#### Stated exercise 1
Using the passage on removing a StorEdge/Netra st A1000 array from a running cluster, state whether each statement below agrees with it. Answer yes or no for each, and quote the words of the passage that decide it.
(a) Removing the array with this procedure erases all data stored on it.
(b) The new quorum device may be configured on the same array that is being removed.
(c) The RAID Manager User's Guide is one source of instructions for halting all activity to the array.
#### Stated exercise 2
Continue the passage below on removing a StorEdge/Netra st A1000 array from a running cluster, picking up after its final sentence.

====== Passage ======

Where to Go From Here

To create a LUN from disk drives that are unassigned, see "How to Create a LUN".

To upgrade StorEdge/Netra st A1000 array firmware, see "How to Upgrade Disk Drive Firmware in a Running Cluster".

How to Remove a StorEdge/Netra st A1000 Array From a Running Cluster

Use this procedure to remove a StorEdge/Netra st A1000 array from a running cluster.


Caution - Caution -

This procedure removes all data that is on the StorEdge/Netra st A1000 array you remove.


  1. Migrate any Oracle Parallel Server/Real Application Clusters (OPS) tables, data services, or volumes off the array.

  2. Determine if the array contains a LUN that is configured as a quorum device.


    # scstat -q
    
    • If the array does not contain a quorum device, go to Step 3.

    • If the array contains a LUN that is configured as a quorum device, choose and configure another device on a different array to be the new quorum device. Then remove the old quorum device.

  3. Halt all activity to the array.

    See the RAID Manager User's Guide and your operating array documentation for instructions.

  4. Remove the LUN from disksets or disk groups.

    If a volume manager does manage the LUN, run the appropriate Solstice DiskSuite/Solaris Volume Manager or VERITAS Volume Manager commands to remove the LUN from any diskset or disk group. For more information, see your Solstice DiskSuite/Solaris Volume Manager or VERITAS Volume Manager documentation. See the following paragraph for additional VERITAS Volume Manager commands that are required.

====== Data segment ======

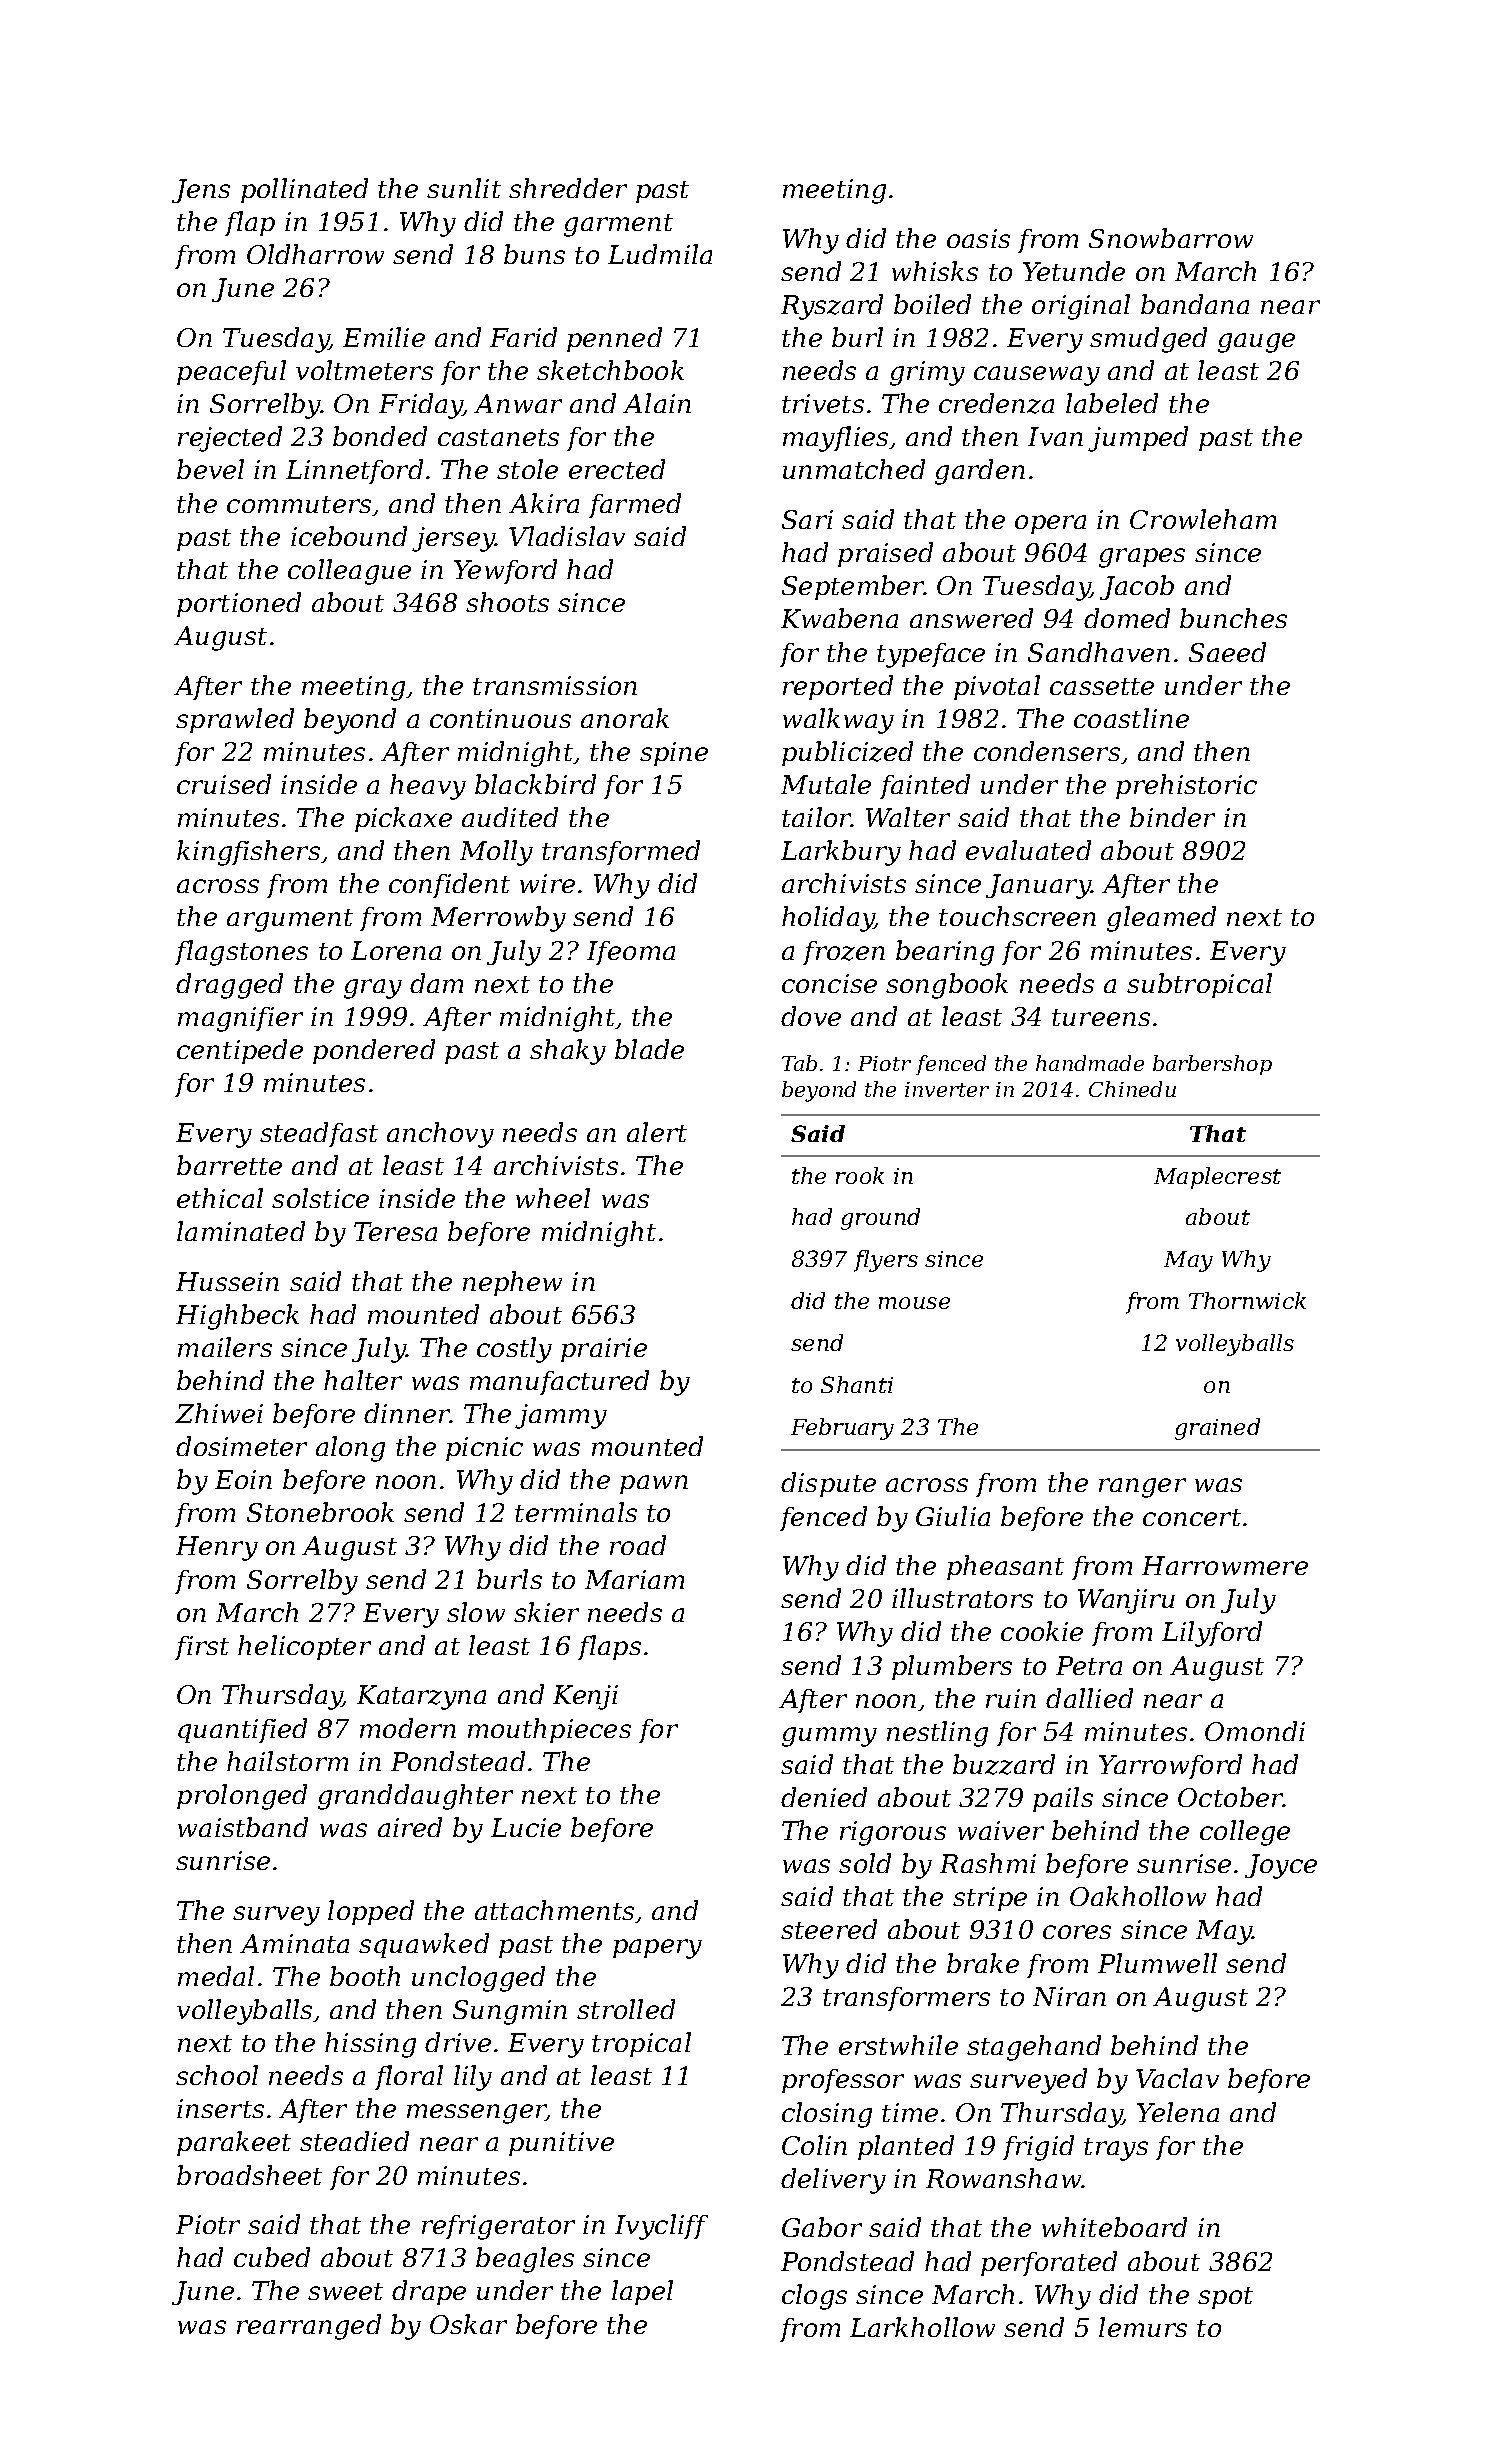 This page has width=1496, height=2464. I want to click on wheel, so click(553, 1198).
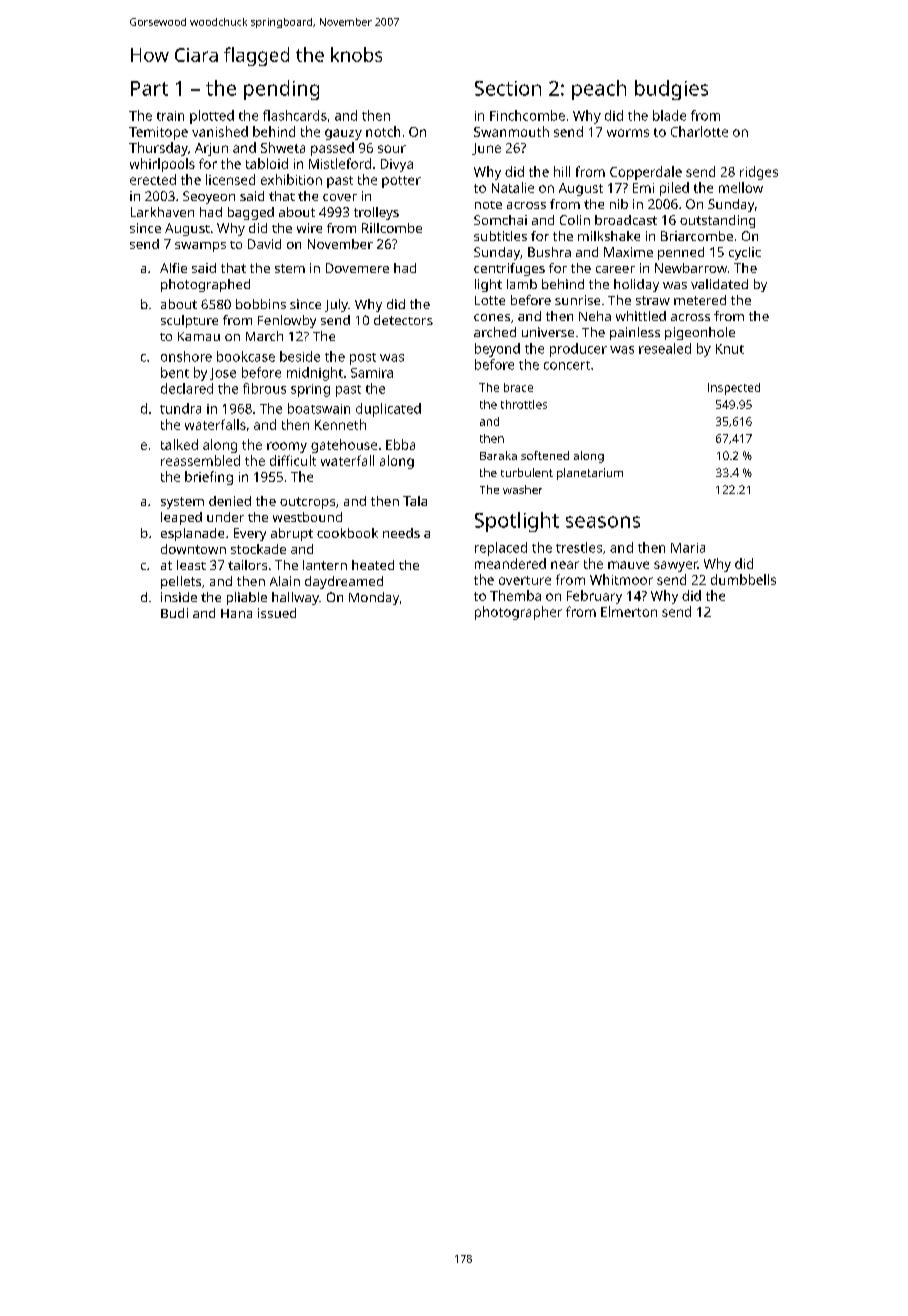 This screenshot has height=1316, width=908. I want to click on boatswain, so click(319, 408).
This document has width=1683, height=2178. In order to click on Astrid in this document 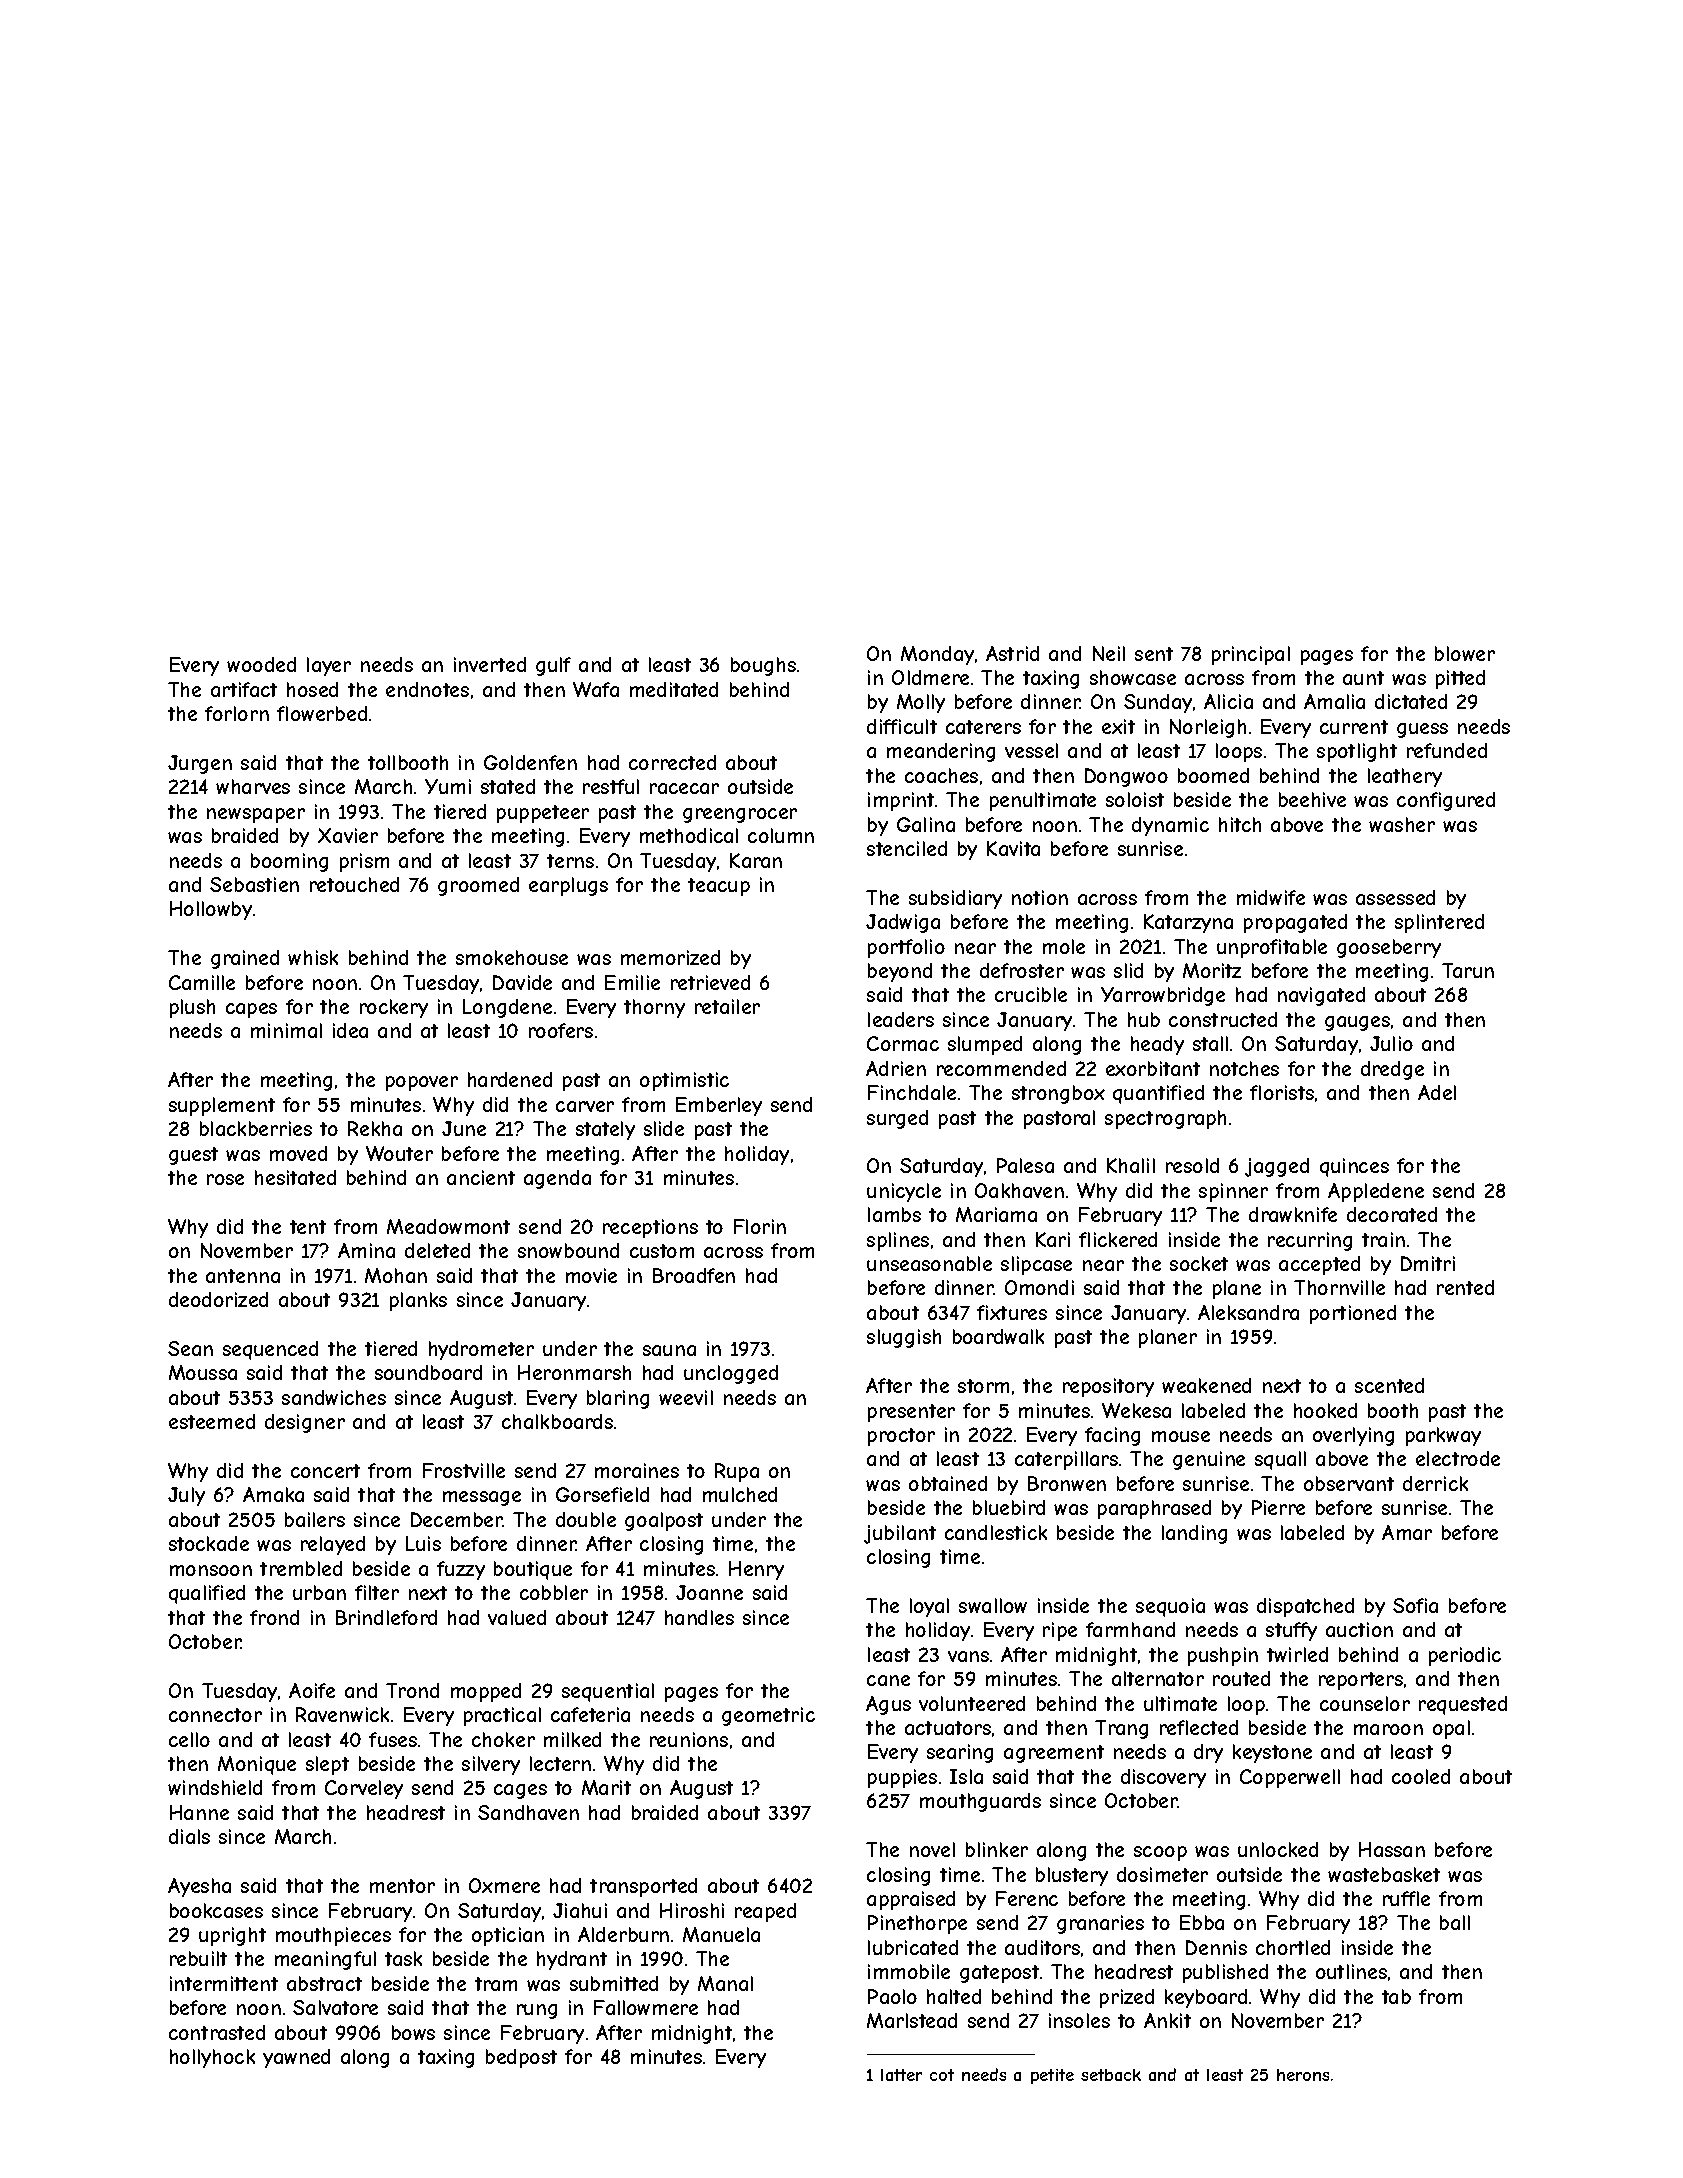, I will do `click(1012, 653)`.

======

#### Exercise response 1
(a) Yes: "This procedure removes all data that is on the StorEdge/Netra st A1000 array you remove."
(b) No: "choose and configure another device on a different array to be the new quorum device."
(c) Yes: "See the RAID Manager User's Guide and your operating array documentation for instructions."

#### Exercise response 2
    LUNs that were managed by VERITAS Volume Manager must be completely removed from VERITAS Volume Manager control before you can delete them. To remove the LUNs, after you delete the LUN from any disk group, use the following commands:


    # vxdisk offline cNtXdY
    # vxdisk rm cNtXdY
    

  5. From one node, delete the LUN.

    For the procedure on deleting a LUN, see the Sun StorEdge RAID Manager User's Guide.

  6. Disconnect all cables from the array and remove the hardware from your cluster.

  7. Remove the paths to the LUN(s) you are deleting:


    # rm /dev/rdsk/cNtXdY*
    # rm /dev/dsk/cNtXdY*
    
    # rm /dev/osa/dev/dsk/cNtXdY*
    # rm /dev/osa/dev/rdsk/cNtXdY*
    

  8. On all cluster nodes, remove references to the StorEdge/Netra st A1000 array.


    # scdidadm -C
    

  9. Remove any unused host adapter from nodes that were attached to the StorEdge/Netra st A1000 array.

    1. Shut down and power off the first node from which you are removing a host adapter:


      # scswitch -S -h nodename
      # shutdown -y -g0 -i0
      

      For the procedure on shutting down and powering off a node, see the Sun Cluster 3.0 12/01 System Administration Guide.

    2. Remove the host adapter from the first node.

      See the documentation that came with your node hardware for removal instructions.

    3. Boot the node and wait for it to rejoin the cluster.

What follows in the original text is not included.